The husband admitted that he had become less excited about having sex with his wife but that he had reasons for his declining interest. According to him, she had put on weight, nagged him incessantly, and refused oral sex of any kind. He described their sex life as very "plain vanilla," and implied it didn't excite him any longer. Added to the mix was the fact that the husband suffered from moderate Peyronie's disease, an inflammatory condition in which plaque or hardened scar tissue forms beneath the skin of the penis, leading to painful erections and a curvature of the erect penis. Though this disease didn't incapacitate him sexually, he sometimes had problems achieving or maintaining an erection. His concern and continuous monitoring or "spectatoring" of his own sexual performance only made things worse. He had been prescribed Cialis for his condition but, according to him, it gave him "about an 80 percent erection." He used the medication intermittently and without telling his wife, who wasn't always in the mood at the times he decided to take it.

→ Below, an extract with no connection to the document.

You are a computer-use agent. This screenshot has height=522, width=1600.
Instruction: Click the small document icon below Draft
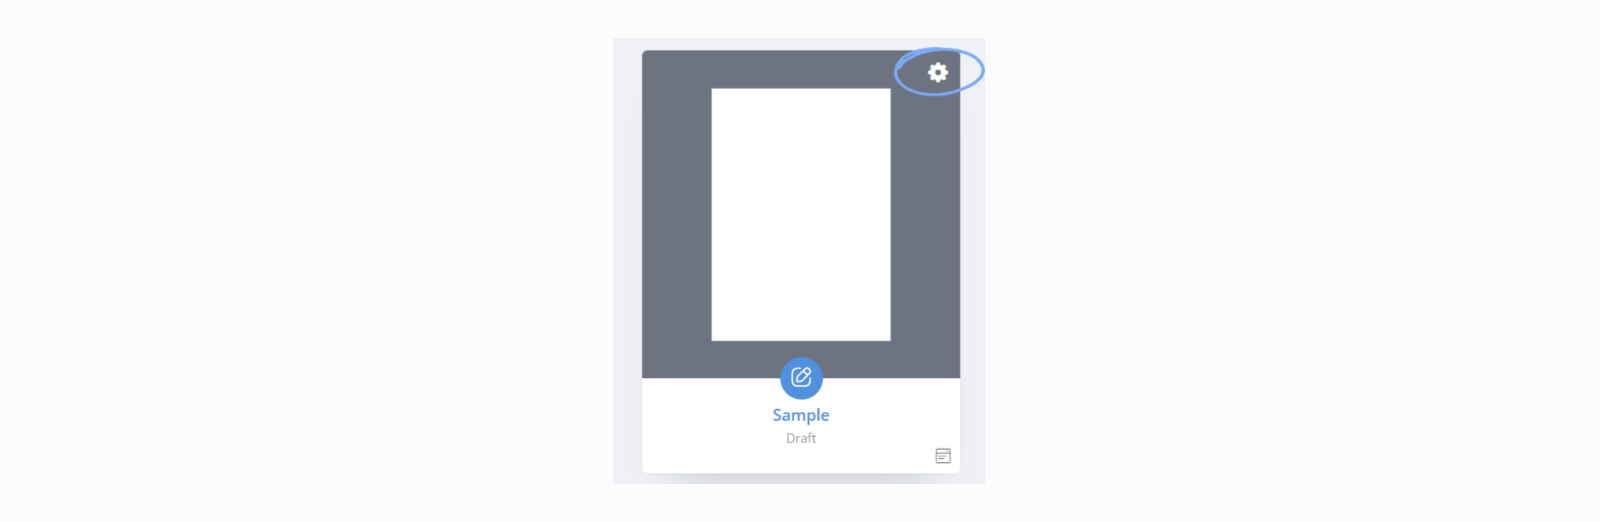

In this case, although the chief complaint was sexual abstinence, the problem went much deeper. First, this was a seriously troubled relationship that provided a very negative context for their lovemaking. Second, the man had to be reassured that there were no new effective treatments for his Peyronie's disease; he was going to have to do the best he could with Cialis. He was instructed to use the drug regularly and to tell his wife his schedule for using it. Sex therapy was prescribed to deal with his spectatoring and her narrow sexual repertoire.
What started out as a single, simple complaint was found to have biological, psychological, and relationship components.